(Görev): Aşağıdaki kayıtlarda "screenshot" sözcüğünün geçtiği bütün satırları seçiniz ve her birini hiçbir değişiklik yapmadan yazınız.
━━━━━ Listelenen kayıtlar
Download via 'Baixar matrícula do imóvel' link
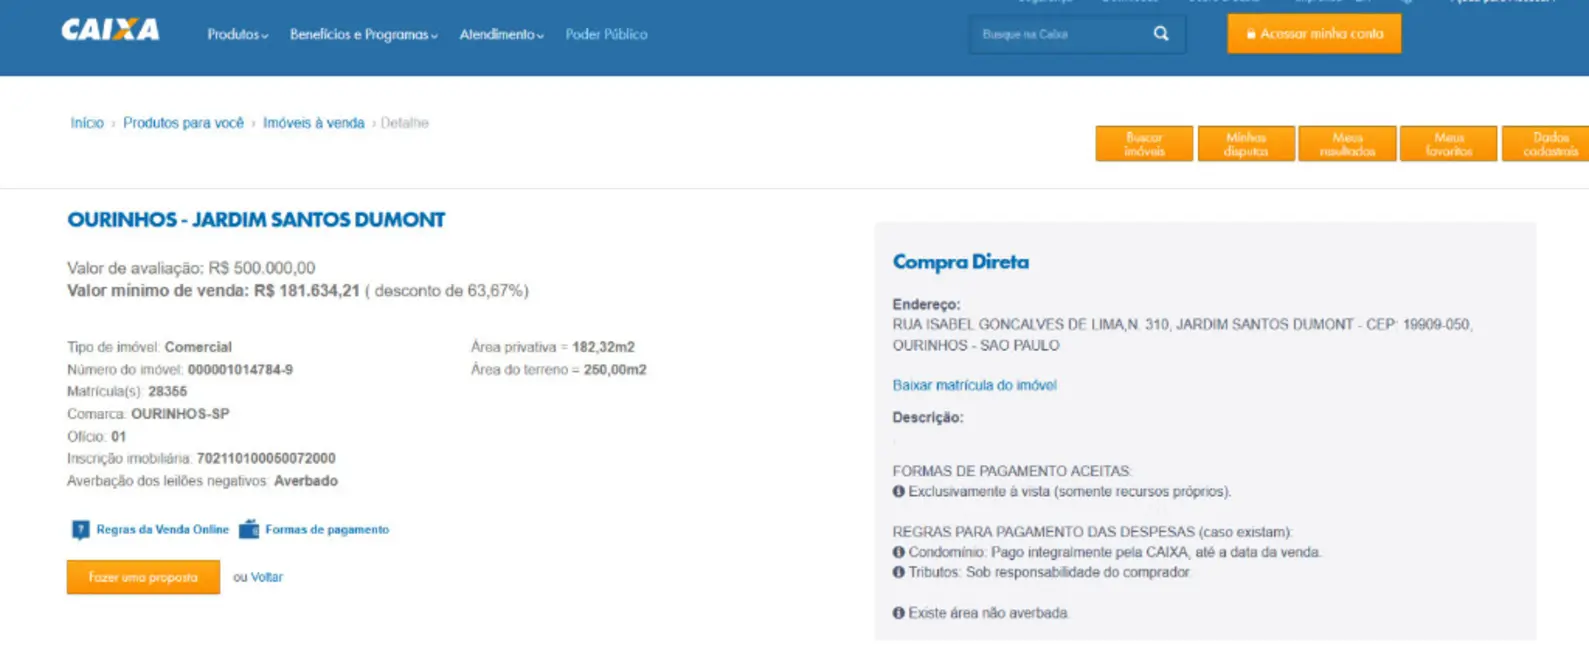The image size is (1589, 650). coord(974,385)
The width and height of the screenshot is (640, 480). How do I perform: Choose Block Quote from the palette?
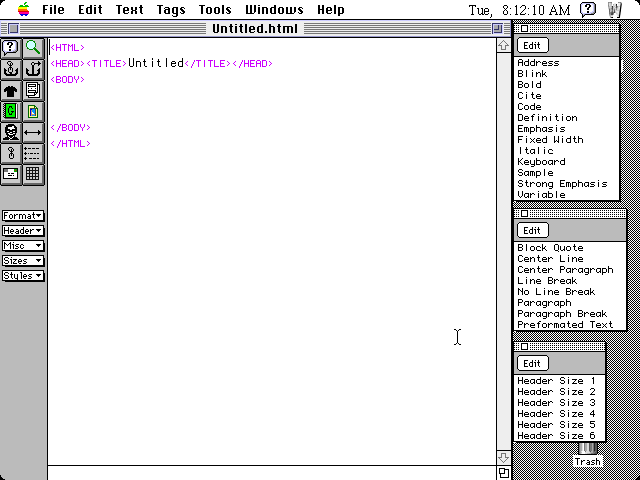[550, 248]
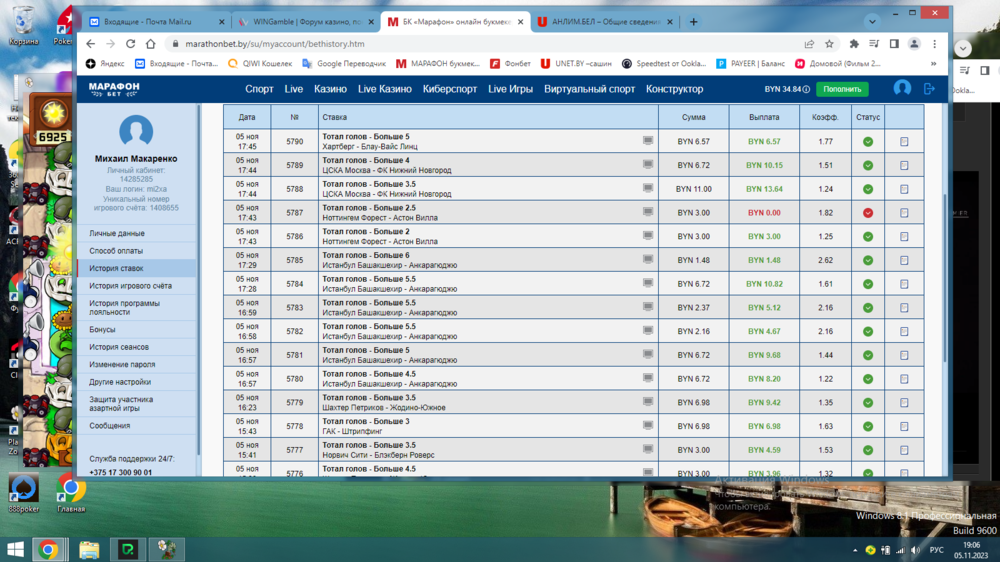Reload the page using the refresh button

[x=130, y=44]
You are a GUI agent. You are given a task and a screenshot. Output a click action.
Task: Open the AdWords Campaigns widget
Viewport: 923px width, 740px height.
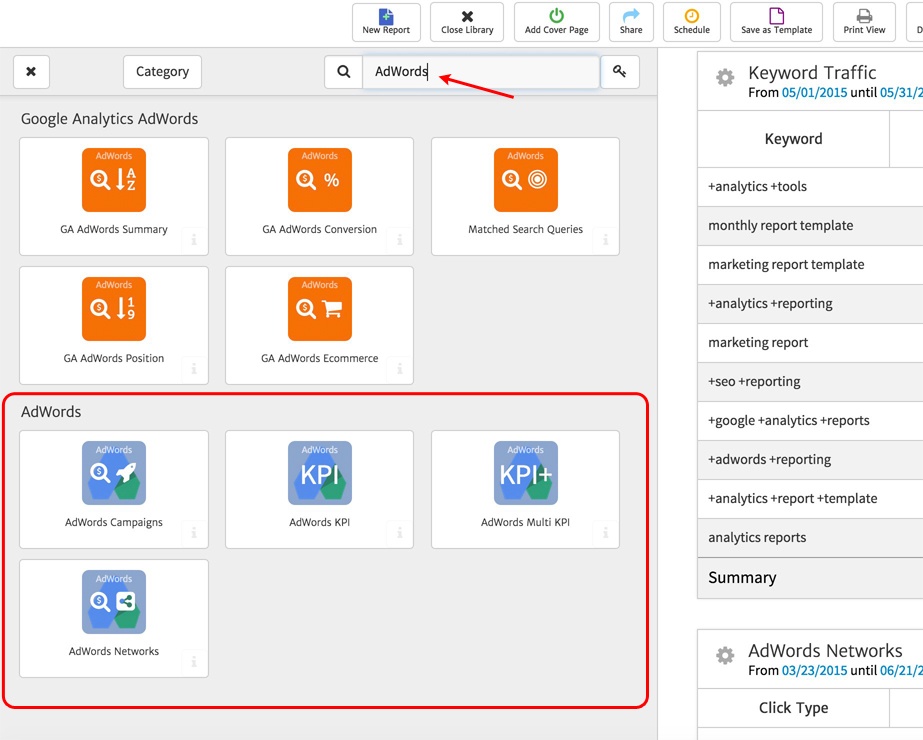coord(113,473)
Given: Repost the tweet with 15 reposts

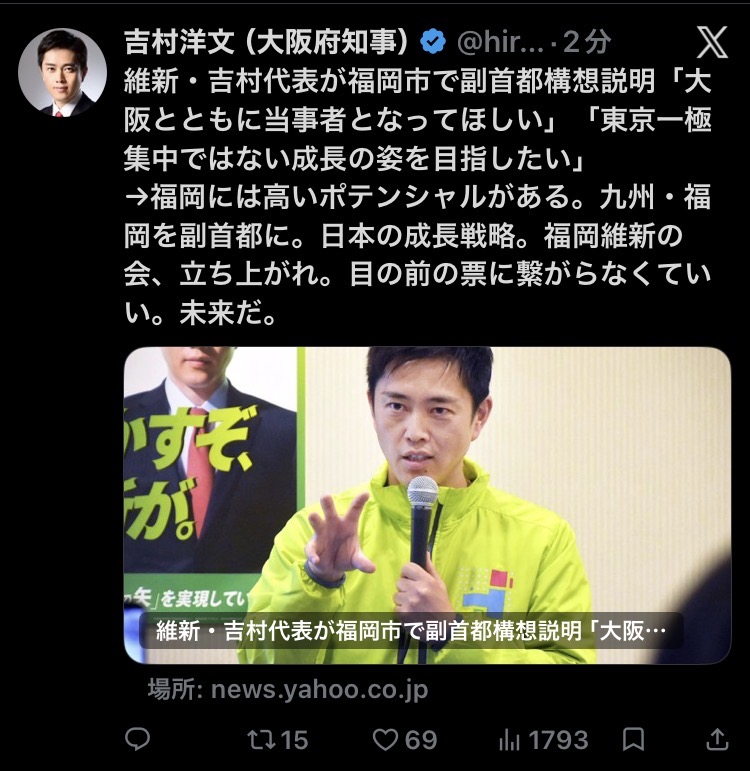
━━━━━━━━━━
(Çözüm aşağıda):
The width and height of the screenshot is (640, 480). How do I perform: Choose Block Quote from the palette?
You are a GUI agent. You are given a task and a screenshot. Output a click action.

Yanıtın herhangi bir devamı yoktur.